The article acknowledges the changes, giving the impression that they’re adjusting the plans and the blueprints on a daily basis, which is great. No need to stick to an old idea that you’re not happy with anymore, just because it’s down there on the paper. The owners are always coming up with new ideas, and the builders are flexible enough to go with the flow. That sounds like an ideal arrangement, if you can make it work. And looking at how things are coming together at the Ormsby lot, they’re definitely making it work. Let’s jump in.
The beginning of October saw white paint slowly creeping down the walls of the tower. This white is just a base coat, and then over this they’re putting the final layer of stucco (or plaster, or whatever they’re using up there).
Also, early on in the month, they brought in the Big Crane to lift materials to the roof. The Big Crane was only there for a couple of days, so they probably just had a few loads to get up there.
Here’s the Big Crane at work, with its payloads. Looks like they’re lifting heating and cooling equipment up there.
A small army of painters has overwhelmed the scaffolding and is making quick work of this job. Those window arches and modillions don’t look too big from the ground, until you get somebody standing next to them.
The south side of the tower got its paint done too, and soon the whole tower was finished. If you peek at the very top, they’ve already taken down the highest level of the scaffolding. Could that be a hint of something to come?
Now that the wallboard is finished on the bridge, and the scaffolding is up, it’s time to begin painting here too. Gotta reopen Curry Street!
Big things were happening at ground level too. This part of the building was scaffolded so they could finish wallboarding, plastering, and painting it.
The Big Room also started to be closed in with wallboard.
A week later, you could see the windows taking shape.
The bay window had scaffolding put up and a cornice installed.
The yellow wallboard was painted blue here…
…and over here too. The wallboard was finished on the second floor with a couple of arched windows.
And then the Big Room got its scaffolding. They’re moving fast on this exterior work, since they want it done and the building sealed before winter really hits. Hopefully they’ll make it, since we’ve had a couple of early snows this year.
Along the backside of the bridge the cornice was fleshed out and painted. They’re probably trying to finish the exterior on the bridge as quick as they can too, since Curry Street has been closed for months while they do all this work. A little more detail work and coats of paint, and the scaffolding should be ready to come down here.

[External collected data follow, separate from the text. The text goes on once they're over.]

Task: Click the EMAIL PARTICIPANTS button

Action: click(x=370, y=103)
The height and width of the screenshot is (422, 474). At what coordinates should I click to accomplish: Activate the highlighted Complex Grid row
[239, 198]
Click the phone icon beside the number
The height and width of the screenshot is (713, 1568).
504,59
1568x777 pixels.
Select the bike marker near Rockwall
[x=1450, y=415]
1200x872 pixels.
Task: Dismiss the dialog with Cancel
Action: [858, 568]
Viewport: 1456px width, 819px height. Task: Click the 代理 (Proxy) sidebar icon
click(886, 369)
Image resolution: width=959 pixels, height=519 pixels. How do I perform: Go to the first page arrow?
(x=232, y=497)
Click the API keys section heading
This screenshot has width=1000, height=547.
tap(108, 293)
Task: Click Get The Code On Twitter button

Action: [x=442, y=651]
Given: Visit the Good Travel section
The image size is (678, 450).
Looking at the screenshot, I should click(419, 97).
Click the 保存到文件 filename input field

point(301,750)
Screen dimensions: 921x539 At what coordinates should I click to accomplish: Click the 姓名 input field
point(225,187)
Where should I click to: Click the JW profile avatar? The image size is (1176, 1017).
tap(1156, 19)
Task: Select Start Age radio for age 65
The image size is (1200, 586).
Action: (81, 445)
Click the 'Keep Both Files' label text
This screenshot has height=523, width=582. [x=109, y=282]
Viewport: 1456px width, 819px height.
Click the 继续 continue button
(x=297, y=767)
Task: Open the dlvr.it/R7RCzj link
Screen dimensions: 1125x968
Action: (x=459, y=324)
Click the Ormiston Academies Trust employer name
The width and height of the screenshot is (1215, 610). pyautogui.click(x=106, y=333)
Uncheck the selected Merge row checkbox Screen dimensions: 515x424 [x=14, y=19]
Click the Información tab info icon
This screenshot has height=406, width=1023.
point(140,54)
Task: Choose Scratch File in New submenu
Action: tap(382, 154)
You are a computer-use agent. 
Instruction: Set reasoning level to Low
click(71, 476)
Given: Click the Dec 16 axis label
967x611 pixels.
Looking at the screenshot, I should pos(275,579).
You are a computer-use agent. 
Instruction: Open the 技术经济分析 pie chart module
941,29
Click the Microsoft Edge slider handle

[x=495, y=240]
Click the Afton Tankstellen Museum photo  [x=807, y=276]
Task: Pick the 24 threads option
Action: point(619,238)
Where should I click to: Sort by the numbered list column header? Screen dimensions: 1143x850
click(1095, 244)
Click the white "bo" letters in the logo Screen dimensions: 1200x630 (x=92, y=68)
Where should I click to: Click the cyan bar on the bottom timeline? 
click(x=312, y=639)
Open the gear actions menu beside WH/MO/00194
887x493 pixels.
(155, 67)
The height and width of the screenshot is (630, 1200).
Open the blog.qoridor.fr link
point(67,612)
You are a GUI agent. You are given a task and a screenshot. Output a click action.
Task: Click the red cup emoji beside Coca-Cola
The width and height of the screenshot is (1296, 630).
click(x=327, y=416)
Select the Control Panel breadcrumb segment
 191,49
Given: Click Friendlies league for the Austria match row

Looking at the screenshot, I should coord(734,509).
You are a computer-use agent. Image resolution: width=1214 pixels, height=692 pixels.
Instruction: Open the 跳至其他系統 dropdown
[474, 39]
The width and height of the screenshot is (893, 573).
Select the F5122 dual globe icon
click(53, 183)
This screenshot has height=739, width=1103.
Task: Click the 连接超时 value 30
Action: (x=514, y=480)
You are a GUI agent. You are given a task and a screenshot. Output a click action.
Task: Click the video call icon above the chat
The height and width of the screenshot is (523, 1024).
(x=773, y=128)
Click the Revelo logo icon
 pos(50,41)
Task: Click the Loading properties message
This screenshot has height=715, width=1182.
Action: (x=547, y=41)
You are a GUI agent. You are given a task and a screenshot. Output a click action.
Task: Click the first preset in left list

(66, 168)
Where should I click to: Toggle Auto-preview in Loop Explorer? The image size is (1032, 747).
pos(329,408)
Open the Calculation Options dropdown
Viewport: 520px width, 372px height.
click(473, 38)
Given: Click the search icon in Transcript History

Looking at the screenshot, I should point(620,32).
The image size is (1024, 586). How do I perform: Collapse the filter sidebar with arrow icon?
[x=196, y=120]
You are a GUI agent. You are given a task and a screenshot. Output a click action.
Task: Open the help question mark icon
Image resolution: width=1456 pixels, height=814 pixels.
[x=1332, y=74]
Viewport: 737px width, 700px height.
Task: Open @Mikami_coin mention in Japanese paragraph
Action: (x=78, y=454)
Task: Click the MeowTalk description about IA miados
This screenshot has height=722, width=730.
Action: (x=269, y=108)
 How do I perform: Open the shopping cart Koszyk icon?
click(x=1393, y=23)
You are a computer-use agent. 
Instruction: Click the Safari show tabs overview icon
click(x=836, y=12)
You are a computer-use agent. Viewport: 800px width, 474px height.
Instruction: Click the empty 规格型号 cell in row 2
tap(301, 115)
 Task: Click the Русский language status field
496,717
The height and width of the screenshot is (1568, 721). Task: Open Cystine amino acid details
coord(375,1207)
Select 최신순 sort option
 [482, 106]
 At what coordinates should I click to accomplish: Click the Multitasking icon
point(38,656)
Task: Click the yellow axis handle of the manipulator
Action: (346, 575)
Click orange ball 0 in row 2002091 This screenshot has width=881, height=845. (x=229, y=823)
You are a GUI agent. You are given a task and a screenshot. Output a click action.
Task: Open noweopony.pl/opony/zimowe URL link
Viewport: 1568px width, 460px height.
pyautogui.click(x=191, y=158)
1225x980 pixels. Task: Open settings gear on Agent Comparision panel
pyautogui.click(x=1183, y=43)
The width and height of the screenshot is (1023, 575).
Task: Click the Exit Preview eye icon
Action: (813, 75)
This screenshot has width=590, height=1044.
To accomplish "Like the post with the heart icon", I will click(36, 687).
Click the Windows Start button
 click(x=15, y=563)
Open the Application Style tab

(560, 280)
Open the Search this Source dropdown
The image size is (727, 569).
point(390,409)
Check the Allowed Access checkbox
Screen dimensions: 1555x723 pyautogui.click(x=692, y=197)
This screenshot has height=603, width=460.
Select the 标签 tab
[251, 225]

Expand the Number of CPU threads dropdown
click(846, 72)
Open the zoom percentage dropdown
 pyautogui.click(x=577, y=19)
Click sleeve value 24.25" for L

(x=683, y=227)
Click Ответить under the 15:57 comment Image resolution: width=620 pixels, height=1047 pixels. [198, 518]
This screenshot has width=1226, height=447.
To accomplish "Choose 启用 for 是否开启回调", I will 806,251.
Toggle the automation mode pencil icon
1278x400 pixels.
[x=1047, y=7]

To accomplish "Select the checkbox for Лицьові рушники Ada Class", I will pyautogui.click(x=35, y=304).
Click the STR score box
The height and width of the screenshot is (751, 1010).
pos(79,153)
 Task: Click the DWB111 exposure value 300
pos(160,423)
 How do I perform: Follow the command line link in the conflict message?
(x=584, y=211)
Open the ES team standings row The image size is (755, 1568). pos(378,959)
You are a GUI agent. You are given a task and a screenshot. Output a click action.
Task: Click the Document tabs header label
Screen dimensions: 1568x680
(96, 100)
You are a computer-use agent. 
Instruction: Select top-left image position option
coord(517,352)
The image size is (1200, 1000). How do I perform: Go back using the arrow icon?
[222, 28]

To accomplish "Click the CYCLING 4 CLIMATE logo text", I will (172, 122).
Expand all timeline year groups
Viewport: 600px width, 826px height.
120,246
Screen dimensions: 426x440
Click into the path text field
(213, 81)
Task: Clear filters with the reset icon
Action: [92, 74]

Then the rains came, and they quickly wrapped up the bridge in plastic. I guess whatever they’re doing can’t get rained on, if they’re going to this much trouble.
And then one day, the unthinkable started to happen. The scaffolding on the west side of the tower began to disappear. The top few floors were finally exposed to view. I guess this also confirms that the final color of the tower is going to be this bright, bright white. I wasn’t expecting that. Before renovation the tower was kind of a sandy beige color, and the conceptual drawings showed the finished product as a deep brown. But now that they’ve put on the final layers of paint and stucco, it turns out to be white. Quite the shock when I first saw it, but after I’ve given it a couple of weeks I’m starting to get used to it. I do like the detail work they’ve done around the windows, though. It’s definitely an improvement over what was there before.
The little scaffold-dismantling worker bees were hard at it, and soon the tower was almost completely uncovered. Well, the west side, anyway.
From a couple of blocks away the Ormsby rises above the houses. This is it, this is the face the Ormsby House will put out to the world for decades to come (unless they’ve got another surprise up their sleeves). That white can be a little blinding when the sun hits it just right, but in all I think I like it. Good work!
The scaffolding stayed up on the rest of the tower as they worked on finishing the stucco and the painting. Soon it should all be coming down, and at least one part of the project will finally be finished. I never thought I’d see the day.
Still a lot for them to do, though. The hotel may be done, but they casino has a stretch to go. And the inside of the building is still gutted. More to come in November as they race against Mother Nature. See you then!